A few days after the Bureau of Labor Statistics announced the loss of another 2,600 legal jobs in June, the Wall Street Journal ran “Law Schools Get Practical.” Some schools are changing curriculum to develop skills that real lawyers need; that makes sense. But some hope that more big law positions for graduates will result; that is magical thinking.
Reconsidering legal education is important. The first year teaches students to think like lawyers; the second year covers important substantive areas. To deal with the universally maligned third year, Stanford is considering a clinical course requirement involving 40-hour plus weeks of actual case work, while Washington and Lee University of Law School replaced lectures and seminars with “case-based simulations run by practicing lawyers.”
Meanwhile, Harvard has updated its curriculum significantly in recent years. Indiana University Maurer School of Law teaches “project management” and “emotional intelligence.” NYU offers courses in “negotiation” and “client counseling.” Some innovations are more valuable than others, but no one should think that improved job prospects will result.
The article quoted a recruiter at McKenna, Long & Aldridge LLP who said that clients weren’t willing to pay for new lawyer training. Likewise, Xerox’s general counsel described his company’s policy of not paying for first-year associates. The implication is that if new graduates received more practical training in school, clients would pay for them and hiring would increase. Not a chance.
First, new associates in large firms don’t need the practical skills that most law schools are promoting. If there were courses on “maximizing billable hours,” “withstanding unreasonable partner demands,” or “surviving a culture of attrition where fewer than ten percent of new associates will become equity partners,” that would be one thing. But document review, due diligence undertakings, and other mundane tasks that consume most big law associates’ early years don’t require much special training. Some don’t even require a law degree. Xerox — and many other companies sharing its dim view of first-year associate value — won’t start paying for young attorneys just because they have taken the new courses.
Second, average equity partner profits for the Am Law 100 have moved steadily upward over the last decade — to over $1.3 million in 2010. If those firms are already “suffering” from client resistance to paying for new associates, partners nevertheless seem to be thriving financially.
Finally, when asked whether current law school innovations will help students land jobs, Timothy Lloyd, chair of Hogan Lovells recruiting committee, told the Journal:
“It could enhance the reputation of the law school…as places that will produce lawyers who have practical skills. As to the particular student when I’m interviewing them? It doesn’t make much of a difference.”
Bingo. As a big law interviewer myself, I looked for intelligence, personality, and potential. Specific courses didn’t matter. Assessing candidates was and is subjective but, to adapt Justice Stewart’s pornography test, I usually knew a good one when I saw one.
Schools should expand clinical programs, but not because such student credentials matter to large firm recruiters. They don’t. However, those who don’t get big law jobs really need practical lawyering skills.
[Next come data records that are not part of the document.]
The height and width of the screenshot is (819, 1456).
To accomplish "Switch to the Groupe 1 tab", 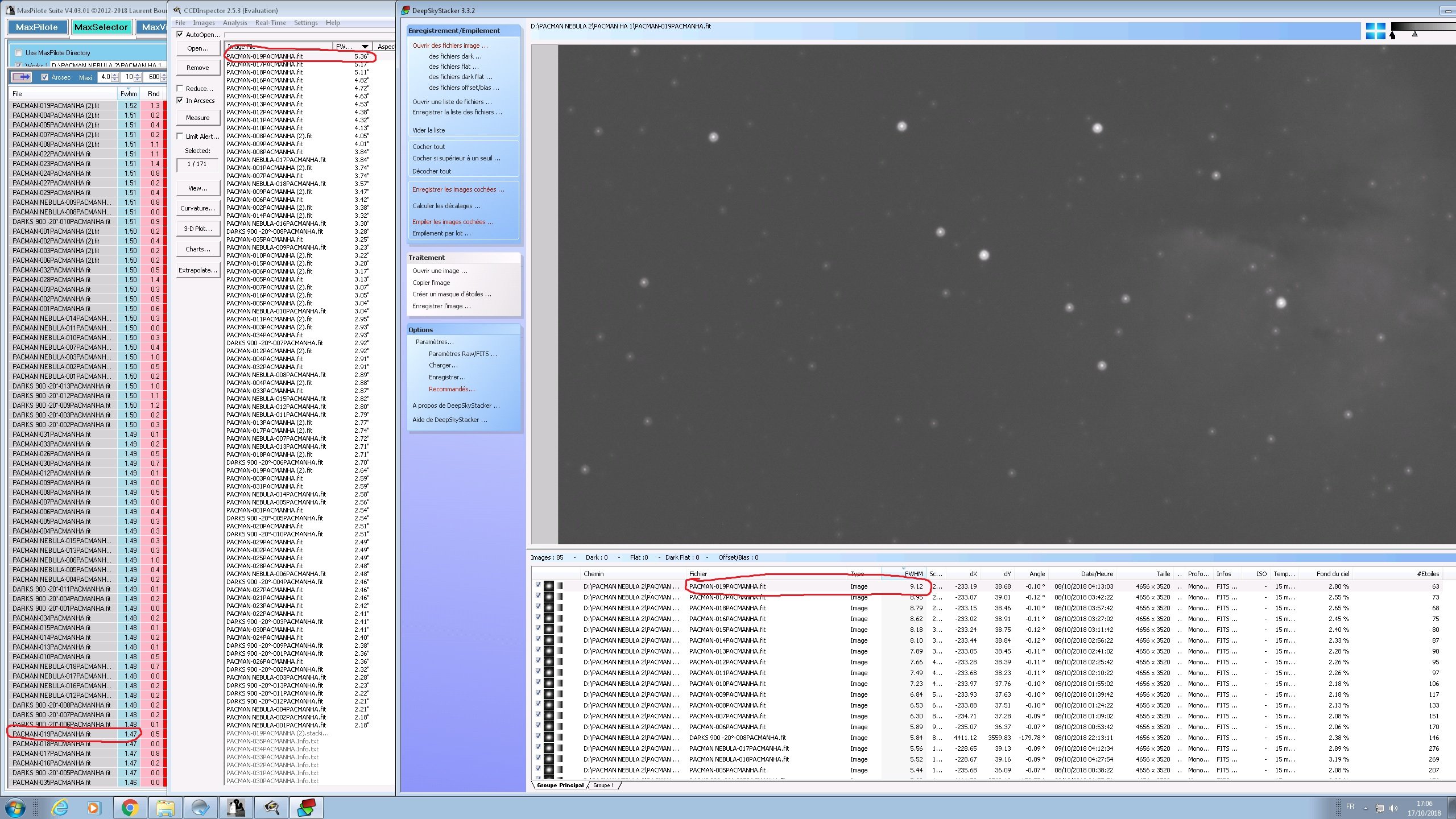I will pos(603,785).
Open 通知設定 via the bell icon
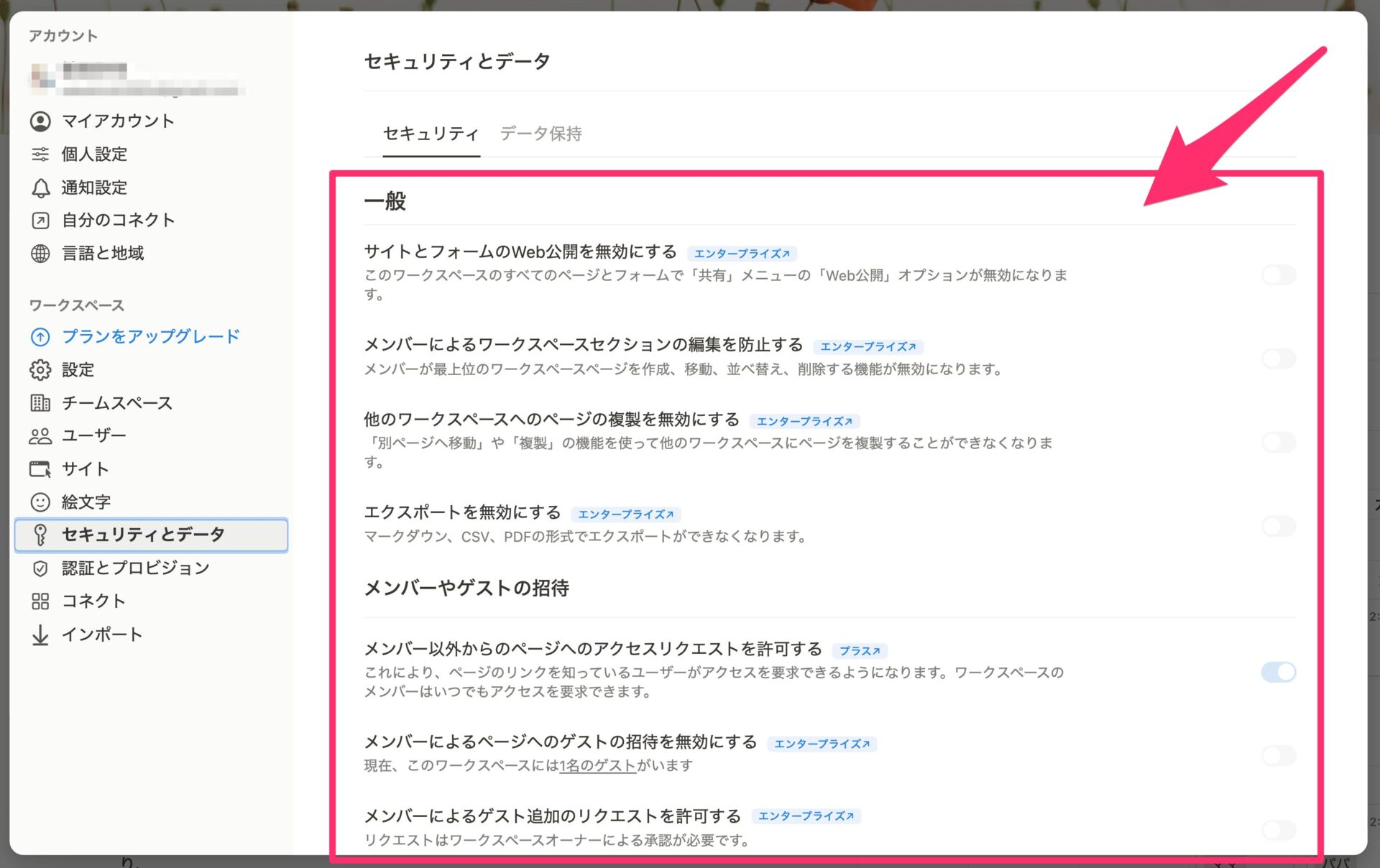The image size is (1380, 868). click(x=41, y=188)
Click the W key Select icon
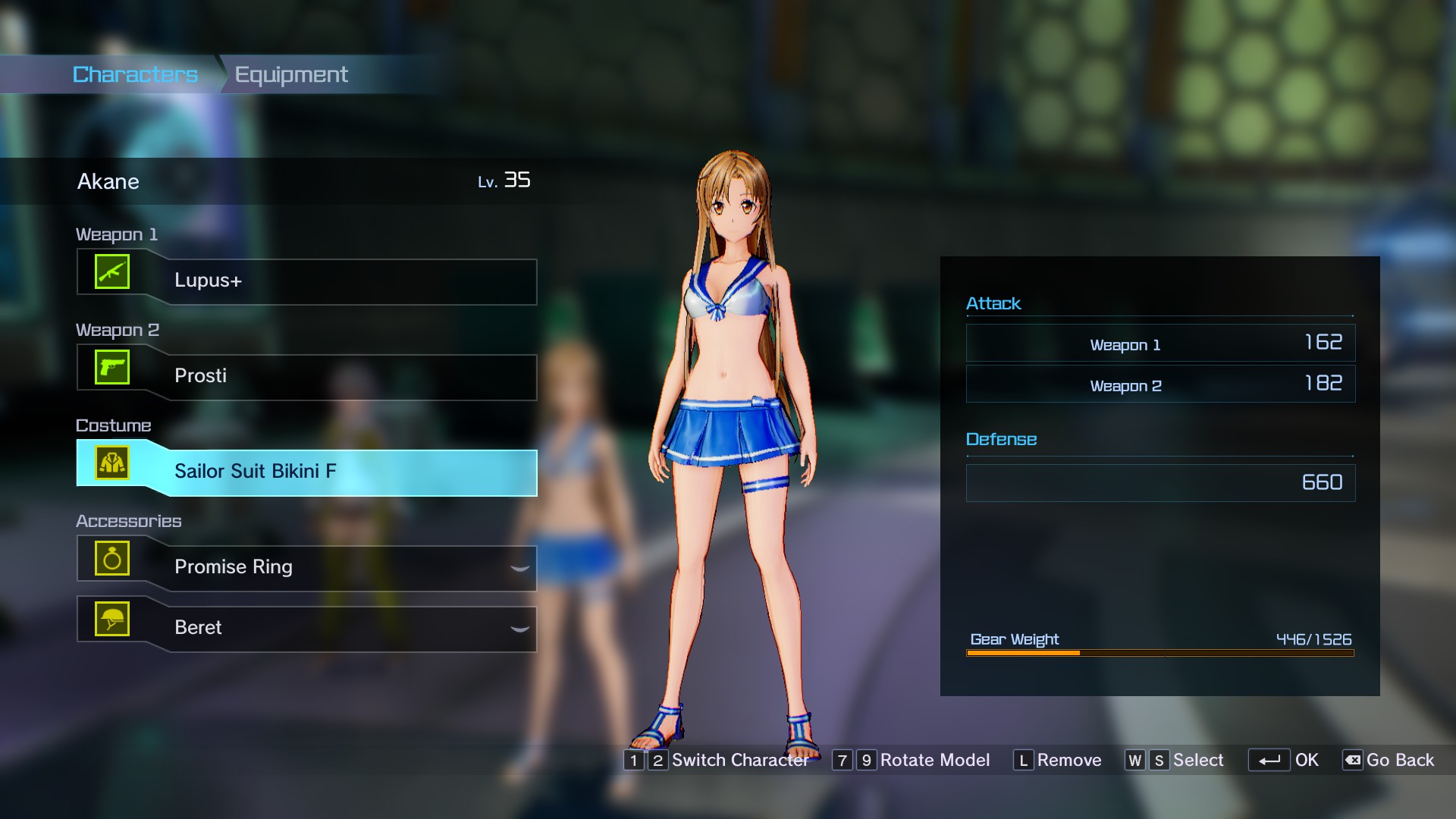 [1134, 760]
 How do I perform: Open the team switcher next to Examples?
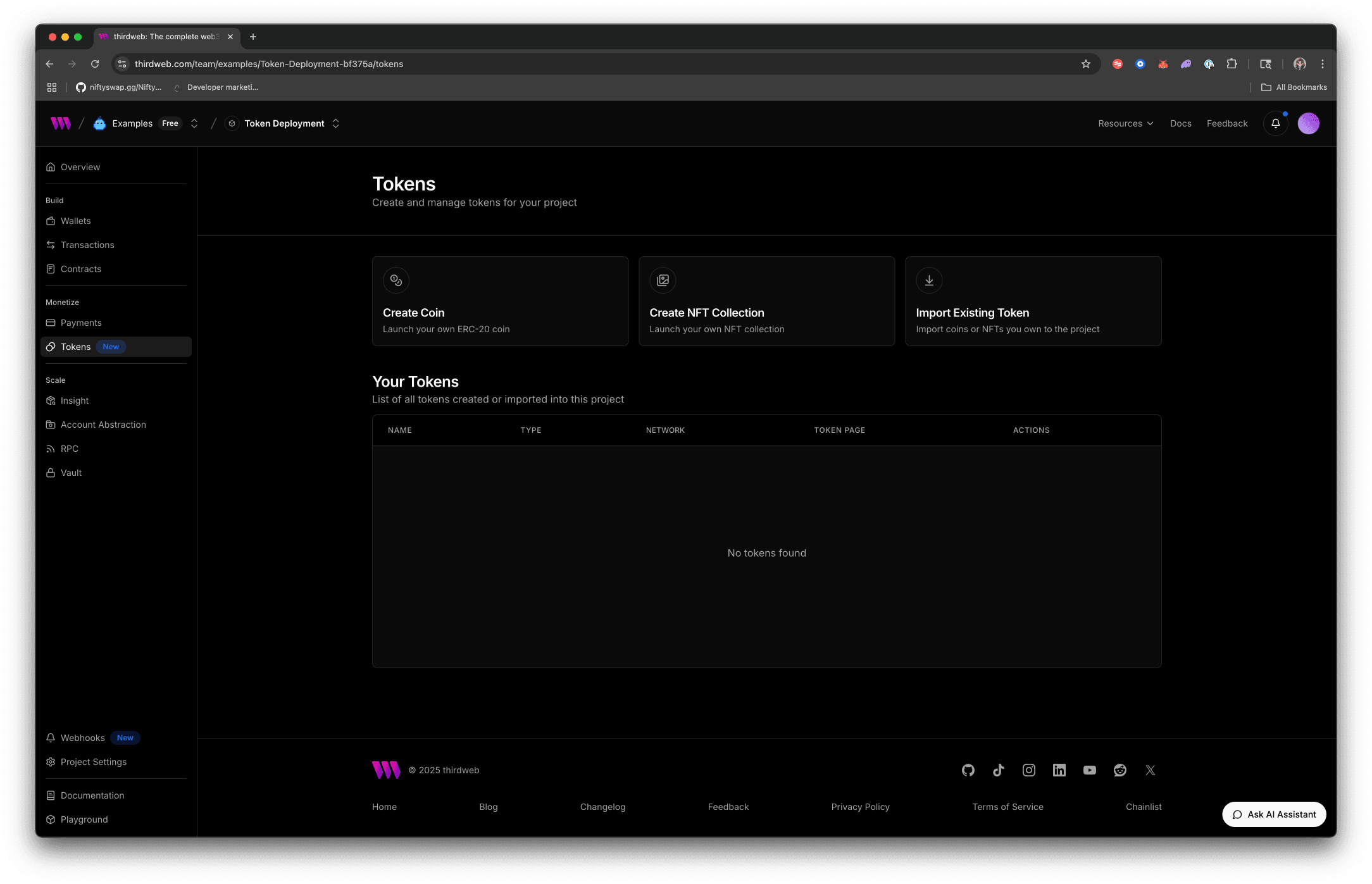(x=194, y=123)
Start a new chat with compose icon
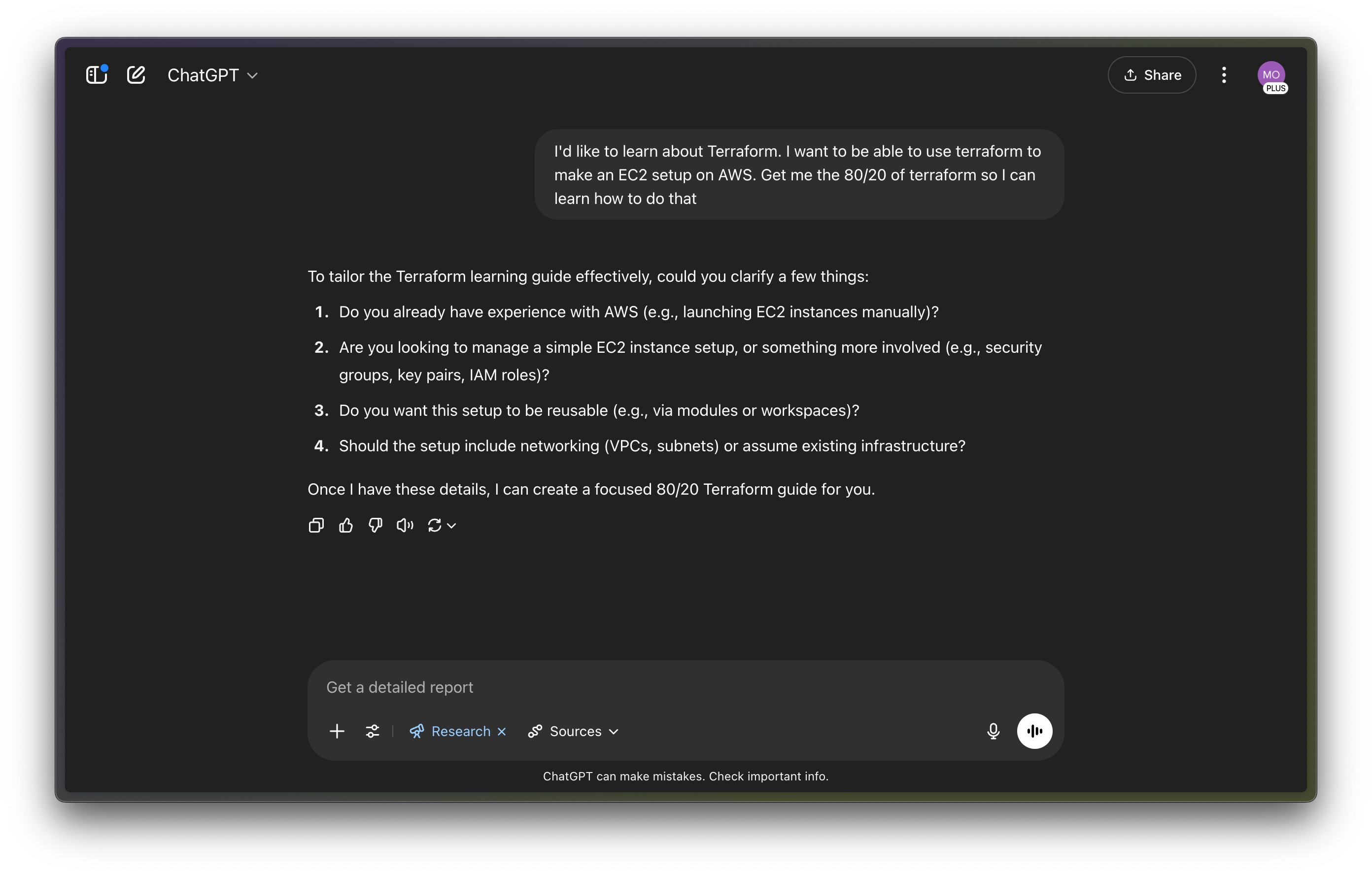The width and height of the screenshot is (1372, 875). coord(136,75)
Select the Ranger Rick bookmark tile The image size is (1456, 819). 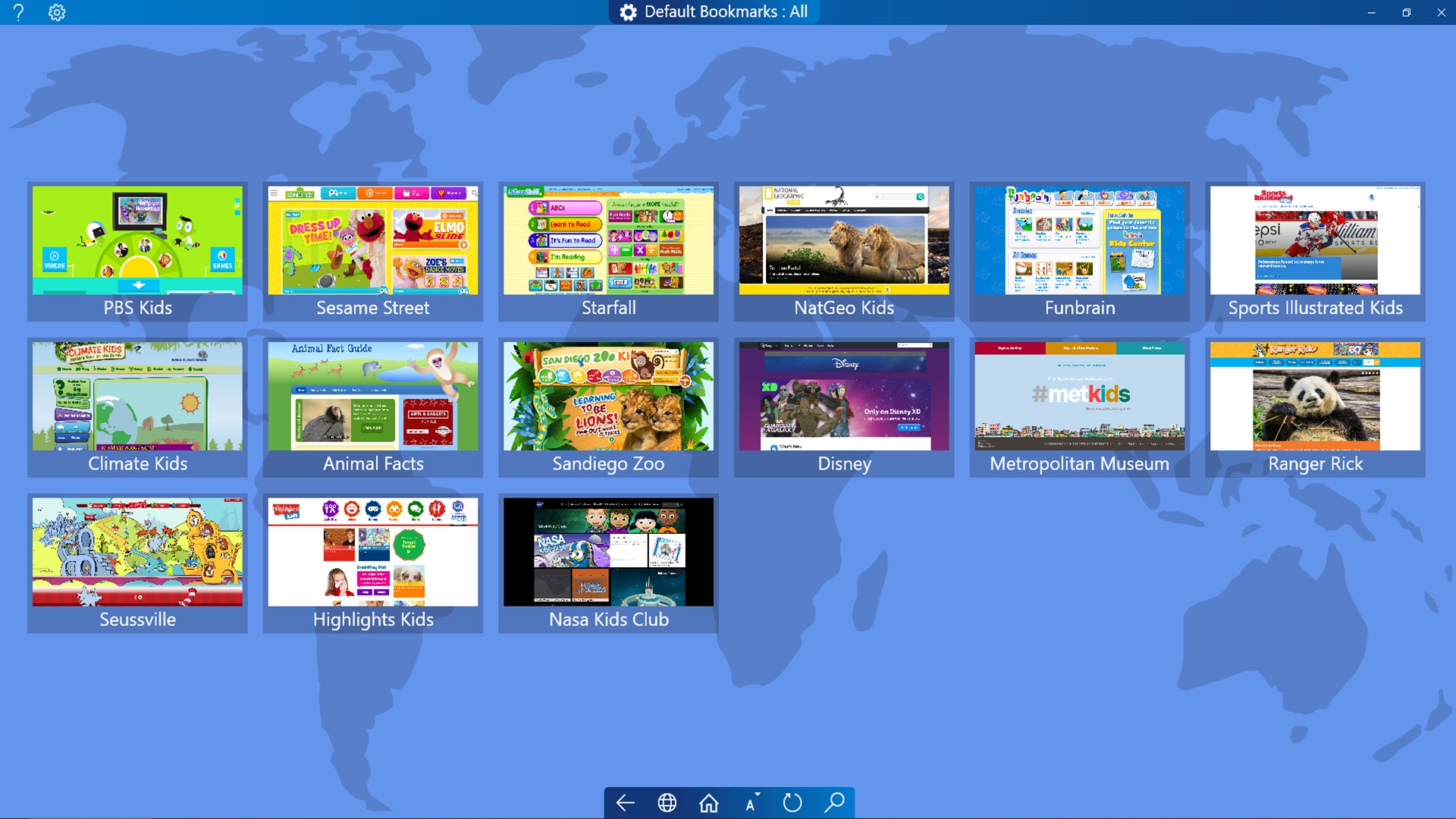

Do it for them — the vast majority of today’s 50,000 annual graduates.
Schools should modernize curriculum, but not to become business school knockoffs for big law. That’s a mistake.
Even more urgently, schools should educate prospective attorneys more fully about the big law path — from the challenge of getting a job to the unforgiving billable hours culture to the elusive brass ring of equity partnership. (See, e.g., The Partnership)
That would be real reform, but at most place it won’t happen. Yale’s cautionary memo about the real meaning of 2,000 billable hours a year and Stanford’s “Alternatives to Big Law” series that compliments its outstanding student loan forgiveness program are hopeful beginnings. But such candor runs counter to the enticing big firm starting salaries that pervade law school websites aimed at the next generation of would-be lawyers. After all, their student loans pay the bills.